▶ LISTED RECORDS
########
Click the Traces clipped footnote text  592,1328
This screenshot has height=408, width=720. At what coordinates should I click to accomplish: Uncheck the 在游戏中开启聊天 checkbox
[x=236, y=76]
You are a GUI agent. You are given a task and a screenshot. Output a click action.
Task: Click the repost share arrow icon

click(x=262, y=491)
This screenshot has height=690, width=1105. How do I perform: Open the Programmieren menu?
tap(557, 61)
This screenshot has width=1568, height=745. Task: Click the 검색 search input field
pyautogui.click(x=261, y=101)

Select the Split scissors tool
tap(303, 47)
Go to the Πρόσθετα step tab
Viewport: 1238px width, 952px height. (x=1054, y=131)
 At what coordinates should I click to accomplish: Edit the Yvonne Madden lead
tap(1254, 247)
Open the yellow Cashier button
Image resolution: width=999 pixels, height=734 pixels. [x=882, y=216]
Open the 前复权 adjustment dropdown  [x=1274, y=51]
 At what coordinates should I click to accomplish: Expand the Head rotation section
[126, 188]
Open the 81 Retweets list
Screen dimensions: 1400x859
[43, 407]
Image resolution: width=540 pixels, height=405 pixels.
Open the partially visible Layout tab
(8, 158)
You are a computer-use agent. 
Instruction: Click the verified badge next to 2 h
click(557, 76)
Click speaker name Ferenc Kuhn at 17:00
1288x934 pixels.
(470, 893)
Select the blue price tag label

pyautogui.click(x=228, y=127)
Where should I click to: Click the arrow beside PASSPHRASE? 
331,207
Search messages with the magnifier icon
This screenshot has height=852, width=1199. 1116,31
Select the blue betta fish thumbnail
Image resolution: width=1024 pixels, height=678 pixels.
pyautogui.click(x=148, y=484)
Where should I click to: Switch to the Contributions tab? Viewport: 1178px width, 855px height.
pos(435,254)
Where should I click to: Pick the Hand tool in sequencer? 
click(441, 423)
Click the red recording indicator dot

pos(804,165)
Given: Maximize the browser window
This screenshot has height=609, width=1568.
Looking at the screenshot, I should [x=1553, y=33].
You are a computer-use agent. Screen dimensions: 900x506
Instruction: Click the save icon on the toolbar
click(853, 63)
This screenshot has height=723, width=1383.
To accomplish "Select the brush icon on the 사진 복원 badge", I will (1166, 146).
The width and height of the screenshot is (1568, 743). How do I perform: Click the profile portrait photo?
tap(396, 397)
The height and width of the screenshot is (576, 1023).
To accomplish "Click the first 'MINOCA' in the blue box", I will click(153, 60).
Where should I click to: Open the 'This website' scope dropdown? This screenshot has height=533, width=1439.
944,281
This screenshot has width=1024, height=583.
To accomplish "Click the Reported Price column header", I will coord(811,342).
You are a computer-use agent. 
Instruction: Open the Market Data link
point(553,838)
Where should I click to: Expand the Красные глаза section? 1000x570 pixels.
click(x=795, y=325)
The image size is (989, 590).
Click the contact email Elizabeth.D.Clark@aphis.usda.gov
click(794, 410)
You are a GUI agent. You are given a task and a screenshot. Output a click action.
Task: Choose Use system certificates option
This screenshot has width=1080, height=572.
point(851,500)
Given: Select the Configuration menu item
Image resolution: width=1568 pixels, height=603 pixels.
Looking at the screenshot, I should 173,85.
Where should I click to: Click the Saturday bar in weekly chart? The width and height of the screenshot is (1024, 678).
########
▶ WHAT IS ASKED
Turn all the rows above into a JSON list of strings, one string per line, leaving out blank lines.

▶ OUTPUT
[
  "Click the Traces clipped footnote text  592,1328",
  "This screenshot has height=408, width=720. At what coordinates should I click to accomplish: Uncheck the 在游戏中开启聊天 checkbox",
  "[x=236, y=76]",
  "You are a GUI agent. You are given a task and a screenshot. Output a click action.",
  "Task: Click the repost share arrow icon",
  "click(x=262, y=491)",
  "This screenshot has height=690, width=1105. How do I perform: Open the Programmieren menu?",
  "tap(557, 61)",
  "This screenshot has width=1568, height=745. Task: Click the 검색 search input field",
  "pyautogui.click(x=261, y=101)",
  "Select the Split scissors tool",
  "tap(303, 47)",
  "Go to the Πρόσθετα step tab",
  "Viewport: 1238px width, 952px height. (x=1054, y=131)",
  " At what coordinates should I click to accomplish: Edit the Yvonne Madden lead",
  "tap(1254, 247)",
  "Open the yellow Cashier button",
  "Image resolution: width=999 pixels, height=734 pixels. [x=882, y=216]",
  "Open the 前复权 adjustment dropdown  [x=1274, y=51]",
  " At what coordinates should I click to accomplish: Expand the Head rotation section",
  "[126, 188]",
  "Open the 81 Retweets list",
  "Screen dimensions: 1400x859",
  "[43, 407]",
  "Image resolution: width=540 pixels, height=405 pixels.",
  "Open the partially visible Layout tab",
  "(8, 158)",
  "You are a computer-use agent. ",
  "Instruction: Click the verified badge next to 2 h",
  "click(557, 76)",
  "Click speaker name Ferenc Kuhn at 17:00",
  "1288x934 pixels.",
  "(470, 893)",
  "Select the blue price tag label",
  "pyautogui.click(x=228, y=127)",
  "Where should I click to: Click the arrow beside PASSPHRASE? ",
  "331,207",
  "Search messages with the magnifier icon",
  "This screenshot has height=852, width=1199. 1116,31",
  "Select the blue betta fish thumbnail",
  "Image resolution: width=1024 pixels, height=678 pixels.",
  "pyautogui.click(x=148, y=484)",
  "Where should I click to: Switch to the Contributions tab? Viewport: 1178px width, 855px height.",
  "pos(435,254)",
  "Where should I click to: Pick the Hand tool in sequencer? ",
  "click(441, 423)",
  "Click the red recording indicator dot",
  "pos(804,165)",
  "Given: Maximize the browser window",
  "This screenshot has height=609, width=1568.",
  "Looking at the screenshot, I should [x=1553, y=33].",
  "You are a computer-use agent. Screen dimensions: 900x506",
  "Instruction: Click the save icon on the toolbar",
  "click(853, 63)",
  "This screenshot has height=723, width=1383.",
  "To accomplish \"Select the brush icon on the 사진 복원 badge\", I will (1166, 146).",
  "The width and height of the screenshot is (1568, 743). How do I perform: Click the profile portrait photo?",
  "tap(396, 397)",
  "The height and width of the screenshot is (576, 1023).",
  "To accomplish \"Click the first 'MINOCA' in the blue box\", I will click(153, 60).",
  "Where should I click to: Open the 'This website' scope dropdown? This screenshot has height=533, width=1439.",
  "944,281",
  "This screenshot has width=1024, height=583.",
  "To accomplish \"Click the Reported Price column header\", I will coord(811,342).",
  "You are a computer-use agent. ",
  "Instruction: Open the Market Data link",
  "point(553,838)",
  "Where should I click to: Expand the Красные глаза section? 1000x570 pixels.",
  "click(x=795, y=325)",
  "The image size is (989, 590).",
  "Click the contact email Elizabeth.D.Clark@aphis.usda.gov",
  "click(794, 410)",
  "You are a GUI agent. You are given a task and a screenshot. Output a click action.",
  "Task: Choose Use system certificates option",
  "This screenshot has width=1080, height=572.",
  "point(851,500)",
  "Given: Select the Configuration menu item",
  "Image resolution: width=1568 pixels, height=603 pixels.",
  "Looking at the screenshot, I should 173,85.",
  "Where should I click to: Click the Saturday bar in weekly chart? The width and height of the screenshot is (1024, 678)."
]